Selain itu Nasywa mengatakan,instagram juga menjadi pilihan yang menarik dimana kandidat dan tim kampanye dapat menciptakan konten-konten yang instagramable melalui poto dan video sehingga pemilih bisa mengenal lebih dalam kandidat secara personal dan mampu menciptakan hubungan emosional yang lebih mendalam.

"Namun kemudahan, kecepatan dan luasnya jangkauan yang ditawarkan media sosial bukan berarti tidak ada kendala dan tantangan dalam pelaksanaan komunikasi politik. Keberadaan buzzer yang siap dengan informasi-informasi negatif ataupun info hoaks yang akan membawa pembaca dan pemilik akun berperang argumen dan disaksikan oleh banyak pengguna media sosial," tambahnya.

Keberadaan buzzer ini tidak boleh dianggap sepele karena ini bisa dikategorikan menjadi dua, pertama adalah buzzer sukarela dan buzzer dengan imbalan tertentu. Buzzer profesional dengan imbalan tertentu akan sangat berperan dalam menyebarluaskan suatu informasi melalui aktivitas share or retweet terkait dengan narasi dan hashtag harian yang dapat dilihat masyarakat dalam bentuk trending topic.

Pada kondisi tersebut dituntut kedewasaan dari para pengguna untuk dapat menyaring informasi dengan benar  dan tidak terjebak dalam disinformation dan mengancam integritas kandidat dan juga memungkinkan terjadinya polarisasi dukungan pemilih terhadap kandidat.

Sehingga  diperlukan ada batasan dengan tidak menampilkan konten-konten yang bernada provokasi di media sosial yang dapat memicu kontroversi yang berpotensi terjadi kericuhan di tengan masyarakat kita. 

Jadi media sosial/ paltform berbasis digital telah memberikan ruang bagi penggunanya untuk menyampaikan ide, gagasan, program, visi, misi sebagai dalam pesta demokrasi untuk menyalurkan aspirasi, menyampaikan gagasan dan mengkritisi kebijakan pemerintah (Suanto&Irwansyah, 2021).

Harus disadari di era modern ini peradaban digital sudah menjadi gaya hidup karena kemajuan teknologi informasi.

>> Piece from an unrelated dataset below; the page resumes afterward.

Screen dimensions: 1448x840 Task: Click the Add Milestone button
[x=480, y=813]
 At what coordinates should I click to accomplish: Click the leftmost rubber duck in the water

Media sosial telah mampu memainkan perannya dalam aspek kehidupan sosial masyarakat termasuk dalam hal kampanye politik (Rusmann, 2022).

Media sosial telah menjadi pilihan untuk peserta demokrasi aktif dalam melaksanakan fungsi dan tugasnya yaitu komunikasi, informasi dan edukasi, dengan menggunakan media sosial ini selain memperluas jangkauan juga lebih efektif dan lebih diterima oleh anak-anak muda yang saat ini patut diperhitungkan suaranya.

 Sehingga tantangan yang dihadapi penggunaan media sosial adalah selain memperluas jaringan interaksi pemilih yang memiliki beragam karakteritik, cara berkomunikasi, pilihan diksi untuk isi konten juga harus diperhatikan, dan menjalankan interaksi secara langsung melalui statemen dan konten-konten kreatif, inovatif dan menarik (Moekahar dkk, 2022).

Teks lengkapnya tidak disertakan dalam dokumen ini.